Yazılı görev
Sağlık Bakanı Osman Durmuş ile başhekim arasındaki olayı anlatan aşağıdaki metni, hiçbir değişiklik yapmadan baştan sona olduğu gibi tekrarla.

Metin bölümü
##########
Paylaş
Kendisini karşılamayan başhekimi ‘‘Terbiyesiz herif!’’ deyip odadan kapıdışarı eden Sağlık Bakanı Osman Durmuş, böyle yapmakla ‘‘Devletin itibarını koruduğunu’’ söyledi. Elhááák, doğru. Devletin itibarını bu şekilde korumak devlet büyüklerinin önde gelen vazifelerindendir ve bu büyükler vazifelerini láyıkıyla yerine getirebilmek için ‘‘küçüklerine’’ ağızlarının payını tarih boyunca hep böyle veregelmişlerdir. İşte, birkaç örnek...
Elçileri bile dövüp kapı dışarı ederdik
Osman Durmuş’un ‘‘Terbiyesiz herif, çık dışarı!’’ hitabına mazhar olan başhekim Dr. Mehmet Usta bu işi eski devirlerde etmiş olsaydı, şansı varsa en azından sıkı bir dayak yerdi, zira biz yabancı elçileri bile pataklayıp kapıdışarı ederdik.
Meselá 1670'lerde, Avcı Mehmed'in saltanatı sırasında Fransa'nın İstanbul'da elçiliğini yapan Marquie de Nointell'in başına gelenler gibi...
Elçinin derdi, padişahtan Basra Körfezi'ndeki Fransız gemilerine bayrak çekme hakkını alabilmekti. Padişahın huzuruna çıkmadan önce, saray görevlileri, uyması gereken protokol kurallarını günler öncesinden kadar anlattılar ve ‘‘Sakın ola ki hükümdarın yüzüne bakma ve sadece sadrazamla konuş’’ dediler. O zamanlarda padişahın yüzüne bakmak yasaktı, çünki padişah ‘‘Zıllulah-ı fi'l-álem’’, yani ‘‘Allah'ın gölgesi’’ sayılır, dolayısıyla o gölge seyredilemezdi.
##########
Çıkarılan veriler
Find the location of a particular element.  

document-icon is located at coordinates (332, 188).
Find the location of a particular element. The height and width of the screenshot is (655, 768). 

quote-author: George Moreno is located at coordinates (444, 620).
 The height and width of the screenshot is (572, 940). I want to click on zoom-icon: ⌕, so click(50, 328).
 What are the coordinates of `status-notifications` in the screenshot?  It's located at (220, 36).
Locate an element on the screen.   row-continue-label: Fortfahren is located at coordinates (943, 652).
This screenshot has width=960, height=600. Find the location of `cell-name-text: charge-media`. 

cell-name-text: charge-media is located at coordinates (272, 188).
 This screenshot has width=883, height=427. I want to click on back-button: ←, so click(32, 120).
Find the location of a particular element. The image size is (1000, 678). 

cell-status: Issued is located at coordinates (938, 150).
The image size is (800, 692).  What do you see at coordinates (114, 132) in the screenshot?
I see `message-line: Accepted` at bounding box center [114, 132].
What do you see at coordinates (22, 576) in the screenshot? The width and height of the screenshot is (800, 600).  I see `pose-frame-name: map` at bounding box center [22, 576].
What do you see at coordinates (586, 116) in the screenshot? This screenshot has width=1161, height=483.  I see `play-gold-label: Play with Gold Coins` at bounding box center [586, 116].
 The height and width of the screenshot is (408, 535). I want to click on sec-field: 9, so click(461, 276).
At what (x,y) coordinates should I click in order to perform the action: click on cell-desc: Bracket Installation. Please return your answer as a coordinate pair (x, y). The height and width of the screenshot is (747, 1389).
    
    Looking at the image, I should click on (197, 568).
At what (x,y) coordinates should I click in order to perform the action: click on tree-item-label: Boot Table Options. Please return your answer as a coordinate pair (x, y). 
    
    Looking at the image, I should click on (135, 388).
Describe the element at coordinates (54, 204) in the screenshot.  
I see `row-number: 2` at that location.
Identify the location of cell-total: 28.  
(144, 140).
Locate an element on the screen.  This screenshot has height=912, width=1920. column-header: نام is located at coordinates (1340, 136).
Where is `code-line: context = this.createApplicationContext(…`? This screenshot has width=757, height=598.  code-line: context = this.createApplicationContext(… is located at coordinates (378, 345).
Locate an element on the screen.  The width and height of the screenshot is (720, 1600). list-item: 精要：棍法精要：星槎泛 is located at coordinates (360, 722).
##########
Alıştırma çıktısı
Paylaş
Kendisini karşılamayan başhekimi ‘‘Terbiyesiz herif!’’ deyip odadan kapıdışarı eden Sağlık Bakanı Osman Durmuş, böyle yapmakla ‘‘Devletin itibarını koruduğunu’’ söyledi. Elhááák, doğru. Devletin itibarını bu şekilde korumak devlet büyüklerinin önde gelen vazifelerindendir ve bu büyükler vazifelerini láyıkıyla yerine getirebilmek için ‘‘küçüklerine’’ ağızlarının payını tarih boyunca hep böyle veregelmişlerdir. İşte, birkaç örnek...
Elçileri bile dövüp kapı dışarı ederdik
Osman Durmuş’un ‘‘Terbiyesiz herif, çık dışarı!’’ hitabına mazhar olan başhekim Dr. Mehmet Usta bu işi eski devirlerde etmiş olsaydı, şansı varsa en azından sıkı bir dayak yerdi, zira biz yabancı elçileri bile pataklayıp kapıdışarı ederdik.
Meselá 1670'lerde, Avcı Mehmed'in saltanatı sırasında Fransa'nın İstanbul'da elçiliğini yapan Marquie de Nointell'in başına gelenler gibi...
Elçinin derdi, padişahtan Basra Körfezi'ndeki Fransız gemilerine bayrak çekme hakkını alabilmekti. Padişahın huzuruna çıkmadan önce, saray görevlileri, uyması gereken protokol kurallarını günler öncesinden kadar anlattılar ve ‘‘Sakın ola ki hükümdarın yüzüne bakma ve sadece sadrazamla konuş’’ dediler. O zamanlarda padişahın yüzüne bakmak yasaktı, çünki padişah ‘‘Zıllulah-ı fi'l-álem’’, yani ‘‘Allah'ın gölgesi’’ sayılır, dolayısıyla o gölge seyredilemezdi.